Morecambe Bay Clinical Commissioning Group is to follow new guidance from NHS England, which aims to free up almost £100 million nationally for front line care each year.

The idea is to significantly reduce prescriptions for ‘over the counter’ medicines such as those for indigestion, hayfever, dandruff and travel sickness.

Barrow GP Dr Geoff Jolliffe, and clinical chair for Morecambe Bay CCG, said: “It is not a good use of our resources to issue prescriptions for products which are not clinically effective, or for conditions that will get better without treatment or whose symptoms can be managed.

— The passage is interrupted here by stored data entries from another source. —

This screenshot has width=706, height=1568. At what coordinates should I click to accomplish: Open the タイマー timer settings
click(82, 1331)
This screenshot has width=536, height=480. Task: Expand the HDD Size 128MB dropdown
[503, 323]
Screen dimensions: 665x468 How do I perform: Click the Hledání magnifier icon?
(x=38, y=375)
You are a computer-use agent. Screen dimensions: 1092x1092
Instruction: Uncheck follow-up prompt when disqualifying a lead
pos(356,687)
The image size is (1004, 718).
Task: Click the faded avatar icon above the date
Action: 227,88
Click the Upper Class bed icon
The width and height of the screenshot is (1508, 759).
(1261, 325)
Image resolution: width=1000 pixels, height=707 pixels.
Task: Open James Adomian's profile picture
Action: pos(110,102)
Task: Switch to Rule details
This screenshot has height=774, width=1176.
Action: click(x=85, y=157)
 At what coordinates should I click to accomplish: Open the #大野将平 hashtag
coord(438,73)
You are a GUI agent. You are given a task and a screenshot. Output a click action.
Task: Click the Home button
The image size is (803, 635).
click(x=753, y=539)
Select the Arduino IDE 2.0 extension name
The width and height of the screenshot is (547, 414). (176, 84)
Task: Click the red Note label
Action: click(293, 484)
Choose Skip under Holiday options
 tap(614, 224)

"As we have limited resources, we need to ensure patients get the best possible care against a backdrop of increasing demands, competing priorities and limited financial resources

“We realise that it may be difficult for some patients who have previously been prescribed these products, but it is right that we prioritise our spending on those that provide the best outcomes for patients."

The new guidance was issued by NHS England following the results of a public consultation on the prescribing of over-the-counter medicines for minor, short-term health concerns.

By decreasing routine prescribing for minor, short-term conditions, many of which will cure themselves or cause no long-term effect on health, vital funds will be freed up for frontline care.

The guidance does not affect prescribing of over the counter items for longer term or more complex conditions or where minor illnesses are as a result or side effect of something more serious.

The NHS in Morecambe Bay each year spends:

• £111,000 on acute pain and headaches

• £42,000 on hayfever

• £10,000 on diarrhoea

Each year the NHS spends £4.5 million on dandruff shampoos, £7.5 million on indigestion and heartburn, and £5.5 million on mouth ulcers.